The EWAP conference was preceded by a two-day conference on ‘Reframing Vernacular Architecture for a Decolonised World’ organised by CEPT University in collaboration with Oxford Brookes University. The conference followed on from the equally successful two day ‘Knowing the Vernacular: Critical Reflections and Future Directions’ conference held in Oxford in conjunction with the first EWAP conference in 2024.
Building on the focus of the first conference on decolonisation in the context of vernacular architecture research and representation, speakers and discussions examined the processes of valuing, interpreting, conserving and using vernacular architecture. Many presentations highlighted a divide between understanding vernacular architecture and practice through forms of poetry, literature, daily and seasonal life cycles, rituals and gender roles, and colonial systems of documentation, imposed taxonomies, reinterpreted terminologies and international doctrines. The latter, it was argued, often overlooked the strength of cross cultural dialogue, and the interconnected systems within which vernacular architecture was conceived. Several presentations demonstrated how knowledge systems continue in contemporary production, as well as being appropriated.

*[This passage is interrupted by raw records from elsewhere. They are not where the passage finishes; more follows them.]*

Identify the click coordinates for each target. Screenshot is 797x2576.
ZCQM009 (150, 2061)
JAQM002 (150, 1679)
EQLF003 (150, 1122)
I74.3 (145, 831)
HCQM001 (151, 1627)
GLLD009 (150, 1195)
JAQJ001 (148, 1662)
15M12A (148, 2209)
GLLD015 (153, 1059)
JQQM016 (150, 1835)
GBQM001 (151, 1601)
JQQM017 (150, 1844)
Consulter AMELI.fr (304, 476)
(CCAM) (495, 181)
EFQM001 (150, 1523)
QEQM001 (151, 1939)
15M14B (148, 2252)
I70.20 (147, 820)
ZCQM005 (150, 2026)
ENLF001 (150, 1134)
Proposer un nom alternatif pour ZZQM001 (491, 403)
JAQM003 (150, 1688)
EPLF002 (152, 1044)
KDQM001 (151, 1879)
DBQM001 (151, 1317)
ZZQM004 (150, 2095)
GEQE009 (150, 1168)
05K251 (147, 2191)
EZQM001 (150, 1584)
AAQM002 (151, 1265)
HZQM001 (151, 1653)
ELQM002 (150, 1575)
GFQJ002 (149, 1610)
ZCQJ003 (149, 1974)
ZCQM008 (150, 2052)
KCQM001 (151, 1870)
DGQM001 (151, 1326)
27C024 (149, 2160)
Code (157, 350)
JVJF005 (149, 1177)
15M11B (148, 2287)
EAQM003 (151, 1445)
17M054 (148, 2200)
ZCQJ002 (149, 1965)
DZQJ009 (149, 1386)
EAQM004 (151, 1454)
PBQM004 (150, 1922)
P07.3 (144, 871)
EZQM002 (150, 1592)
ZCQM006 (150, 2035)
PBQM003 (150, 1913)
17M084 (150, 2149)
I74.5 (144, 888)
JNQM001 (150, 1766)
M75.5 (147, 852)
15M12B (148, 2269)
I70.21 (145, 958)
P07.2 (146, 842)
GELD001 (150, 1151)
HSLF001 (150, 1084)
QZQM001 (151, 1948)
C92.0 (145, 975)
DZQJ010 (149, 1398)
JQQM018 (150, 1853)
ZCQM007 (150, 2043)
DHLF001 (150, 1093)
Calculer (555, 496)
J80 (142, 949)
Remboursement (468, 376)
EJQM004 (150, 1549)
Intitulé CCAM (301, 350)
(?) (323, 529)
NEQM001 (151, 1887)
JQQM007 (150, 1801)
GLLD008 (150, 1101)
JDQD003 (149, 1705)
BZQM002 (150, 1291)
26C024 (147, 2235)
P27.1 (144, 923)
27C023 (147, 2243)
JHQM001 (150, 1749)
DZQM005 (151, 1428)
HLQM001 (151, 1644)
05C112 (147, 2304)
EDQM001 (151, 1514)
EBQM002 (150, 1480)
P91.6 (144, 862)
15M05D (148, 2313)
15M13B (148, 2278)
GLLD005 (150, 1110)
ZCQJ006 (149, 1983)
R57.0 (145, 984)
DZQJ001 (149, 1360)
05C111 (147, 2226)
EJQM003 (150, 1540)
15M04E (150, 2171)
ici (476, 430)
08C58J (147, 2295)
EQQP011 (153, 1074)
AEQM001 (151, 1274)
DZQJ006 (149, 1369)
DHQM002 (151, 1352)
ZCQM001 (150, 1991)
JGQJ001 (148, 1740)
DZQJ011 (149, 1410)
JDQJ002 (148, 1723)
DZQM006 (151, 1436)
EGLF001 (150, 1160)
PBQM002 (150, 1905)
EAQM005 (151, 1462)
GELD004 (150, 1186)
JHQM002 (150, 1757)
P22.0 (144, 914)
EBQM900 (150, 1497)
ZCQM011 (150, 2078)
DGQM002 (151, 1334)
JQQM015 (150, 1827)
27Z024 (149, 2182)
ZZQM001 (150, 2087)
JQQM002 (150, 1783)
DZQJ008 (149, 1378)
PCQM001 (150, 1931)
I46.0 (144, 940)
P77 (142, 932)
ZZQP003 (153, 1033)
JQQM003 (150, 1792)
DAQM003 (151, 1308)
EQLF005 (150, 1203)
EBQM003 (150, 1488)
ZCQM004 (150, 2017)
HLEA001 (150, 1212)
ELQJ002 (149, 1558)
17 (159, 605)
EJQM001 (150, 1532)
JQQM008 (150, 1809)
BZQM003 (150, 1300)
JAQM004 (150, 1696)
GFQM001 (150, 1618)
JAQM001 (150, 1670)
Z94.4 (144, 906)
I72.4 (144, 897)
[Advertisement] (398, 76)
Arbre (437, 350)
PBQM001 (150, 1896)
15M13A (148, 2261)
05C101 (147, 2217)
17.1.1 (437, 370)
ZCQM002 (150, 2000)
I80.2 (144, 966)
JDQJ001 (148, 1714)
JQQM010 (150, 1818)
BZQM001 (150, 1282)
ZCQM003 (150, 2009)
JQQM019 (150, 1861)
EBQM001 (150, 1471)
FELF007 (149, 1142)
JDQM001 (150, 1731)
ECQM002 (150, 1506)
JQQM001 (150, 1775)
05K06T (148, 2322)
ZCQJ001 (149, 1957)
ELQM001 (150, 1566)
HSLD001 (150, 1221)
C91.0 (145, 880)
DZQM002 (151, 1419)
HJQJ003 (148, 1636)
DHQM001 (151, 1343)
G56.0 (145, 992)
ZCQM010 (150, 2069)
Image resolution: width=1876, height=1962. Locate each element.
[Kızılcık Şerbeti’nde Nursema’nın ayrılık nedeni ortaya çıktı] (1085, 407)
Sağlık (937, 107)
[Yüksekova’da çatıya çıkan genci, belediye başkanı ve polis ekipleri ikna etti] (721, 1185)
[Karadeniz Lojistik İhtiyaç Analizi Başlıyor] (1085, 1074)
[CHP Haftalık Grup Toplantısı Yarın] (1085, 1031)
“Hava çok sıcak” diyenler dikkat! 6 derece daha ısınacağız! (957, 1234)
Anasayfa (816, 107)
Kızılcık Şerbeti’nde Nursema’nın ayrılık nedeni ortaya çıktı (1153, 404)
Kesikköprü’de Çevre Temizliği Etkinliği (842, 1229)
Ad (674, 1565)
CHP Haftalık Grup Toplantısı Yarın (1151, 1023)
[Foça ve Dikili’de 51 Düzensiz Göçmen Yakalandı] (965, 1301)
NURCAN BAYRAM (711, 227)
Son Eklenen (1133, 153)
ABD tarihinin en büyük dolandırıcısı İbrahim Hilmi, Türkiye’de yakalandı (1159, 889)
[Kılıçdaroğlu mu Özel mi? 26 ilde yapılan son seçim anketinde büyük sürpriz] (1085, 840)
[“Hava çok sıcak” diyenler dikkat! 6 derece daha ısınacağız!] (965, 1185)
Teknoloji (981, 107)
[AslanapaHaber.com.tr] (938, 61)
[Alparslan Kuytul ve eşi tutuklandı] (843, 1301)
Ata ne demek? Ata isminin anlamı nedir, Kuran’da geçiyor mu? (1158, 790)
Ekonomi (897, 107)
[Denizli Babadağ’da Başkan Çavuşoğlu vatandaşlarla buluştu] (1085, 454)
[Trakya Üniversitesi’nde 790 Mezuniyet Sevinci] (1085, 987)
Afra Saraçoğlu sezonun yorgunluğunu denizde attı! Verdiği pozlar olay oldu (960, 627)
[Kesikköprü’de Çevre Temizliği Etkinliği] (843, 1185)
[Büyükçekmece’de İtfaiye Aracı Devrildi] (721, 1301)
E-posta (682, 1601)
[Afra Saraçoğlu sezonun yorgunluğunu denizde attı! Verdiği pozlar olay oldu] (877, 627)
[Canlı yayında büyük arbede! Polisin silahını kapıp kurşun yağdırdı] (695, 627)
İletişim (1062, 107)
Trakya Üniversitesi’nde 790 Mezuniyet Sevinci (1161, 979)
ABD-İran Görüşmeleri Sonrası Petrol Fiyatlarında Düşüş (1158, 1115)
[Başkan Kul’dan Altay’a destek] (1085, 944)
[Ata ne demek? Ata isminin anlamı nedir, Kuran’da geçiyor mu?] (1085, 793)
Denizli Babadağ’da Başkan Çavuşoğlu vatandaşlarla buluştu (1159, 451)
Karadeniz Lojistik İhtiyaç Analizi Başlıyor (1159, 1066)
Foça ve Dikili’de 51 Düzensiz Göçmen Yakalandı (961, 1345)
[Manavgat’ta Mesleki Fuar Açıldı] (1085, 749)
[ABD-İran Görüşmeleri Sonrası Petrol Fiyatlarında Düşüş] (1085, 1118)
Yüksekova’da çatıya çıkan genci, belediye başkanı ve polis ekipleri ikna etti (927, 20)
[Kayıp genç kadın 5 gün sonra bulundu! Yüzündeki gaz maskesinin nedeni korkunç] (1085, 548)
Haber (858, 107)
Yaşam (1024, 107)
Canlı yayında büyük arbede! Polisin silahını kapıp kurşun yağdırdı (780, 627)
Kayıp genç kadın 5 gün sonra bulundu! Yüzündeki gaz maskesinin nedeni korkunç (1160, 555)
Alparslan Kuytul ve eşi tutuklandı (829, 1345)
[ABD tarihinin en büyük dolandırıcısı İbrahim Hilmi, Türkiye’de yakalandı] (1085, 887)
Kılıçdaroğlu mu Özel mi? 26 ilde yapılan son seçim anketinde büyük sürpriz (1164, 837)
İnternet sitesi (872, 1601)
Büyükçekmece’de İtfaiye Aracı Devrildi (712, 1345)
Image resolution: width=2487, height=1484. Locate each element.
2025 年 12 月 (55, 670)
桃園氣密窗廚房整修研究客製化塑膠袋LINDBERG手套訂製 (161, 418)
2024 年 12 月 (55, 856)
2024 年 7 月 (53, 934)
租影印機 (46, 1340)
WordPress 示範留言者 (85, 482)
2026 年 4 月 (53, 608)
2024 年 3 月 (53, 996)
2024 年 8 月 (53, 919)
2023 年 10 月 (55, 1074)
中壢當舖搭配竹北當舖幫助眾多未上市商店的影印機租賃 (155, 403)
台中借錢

Marcel Vellinga and I were both delighted to deliver open lectures as part of the conference, online and in person respectively, Martin Devereux acted as a discussant. I was also honoured to open an exhibition by the eminent academic and author Miki Desai on his work documenting architectural heritage in India. Prof Desai then walked us around the exhibition and shared insights into his experiences of documentation, long before 3D scanning was widely available.
We are hugely indebted to Prof Jigna Desai for her leadership and stimulating discussions, her team, especially Prachitee Naik for the flawless organisation of the two events and the very informative field visit to the wooden havelis, and Shivangie Akhaury and Hitarth Shah at CEPT for the smooth running of the event and assistance in securing visas for the participants. It was also lovely to catch up with a good number of our former Brookes students who presented at or joined us at the conference.